Otro caso de estar en el sitio justo en el momento justo (“donde hay”) es el de la única hermana del líder de la oposición. Micaela Núñez Feijóo era delegada en Pontevedra de Eulen, pero acabó siendo la directora del área noroeste después. En los 13 años en los que su hermano presidió la Xunta, Eulen obtuvo contratos por valor de 37 millones de euros. Tan solo de 2018 a 2024, fueron 1.566 adjudicaciones de distintos órganos de la administración, la mayoría a dedo, fragmentados en partidas de menos de 30.000 euros. Y desde 2023, los sucesores de Feijóo le adjudicaron otros 17 millones. Desde que el hermano mayor de Micaela accedió al mando en la calle Génova, Eulen aumentó sustancialmente las contrataciones de administraciones como las comunidades de Andalucía y Madrid, o el ayuntamiento de la capital.
Volviendo a los Cárdenas, y a los Botas. Otro de los hermanos de Eva e Ignacio, Antonio Raimundo, ha ocupado varios cargos en Abanca, y forma parte del comité de control del fondo de pensiones del banco. Feijóo era presidente de la Xunta cuando el diktat del Banco de España determinó que las dos cajas gallegas –Caixa Galicia y Caixanova– se fusionaran primero y se privatizaran después. La nueva entidad, que sumaba más del cincuenta por ciento del mercado financiero gallego y la mayoría de los ahorros, se vendió por 700 millones de euros a un banquero venezolano entonces desconocido, llamado Juan Carlos Escotet (que los recuperó sin prácticamente haberlos desembolsado desprendiéndose de sociedades participadas).

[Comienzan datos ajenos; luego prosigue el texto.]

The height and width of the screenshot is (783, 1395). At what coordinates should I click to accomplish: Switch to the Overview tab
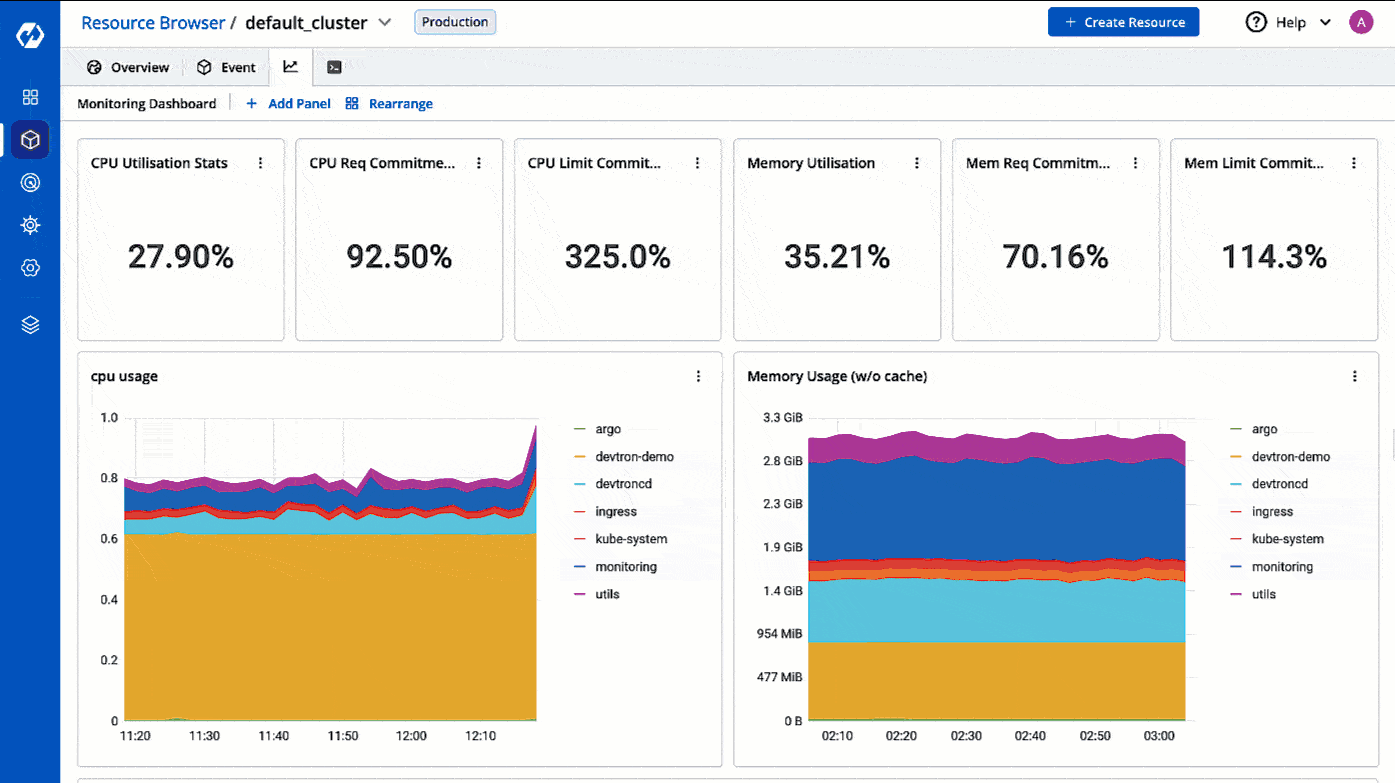[127, 66]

El ganador de la pugna con rivales como Caixabank había metido el pie en el sector financiero gallego a través de un pequeño banco coruñés, Etcheverría (el Etcheverría y otra entidad coruñesa, el Banco Pastor, eran los únicos en España que manejaron en su día ducados y euros, antes de desaparecer). El entonces director general del Etcheverría y actual CEO de Abanca es Francisco Botas Ratera. Efectivamente, primo hermano de Eva Cárdenas.
El casero
Mientras Feijóo o el PP no desgranen los pormenores del inquilinato de El Viso con el mismo detalle que lo tuvo que hacer Pablo Iglesias sobre el casoplón de Galapagar, de lo que no hay duda es de la identidad del casero. El propietario es Abanca, por persona física o por sociedad participada, que a su manera no deja de ser “la familia”.
Y cuando se hagan públicos los detalles, que se repita el proceso con la mansión de su socio prioritario, Santiago Abascal, que tampoco se sabe, para no salirnos de Madrid y como decía el cuplé La chica del 17, “de dónde saca, pá tanto como destaca”."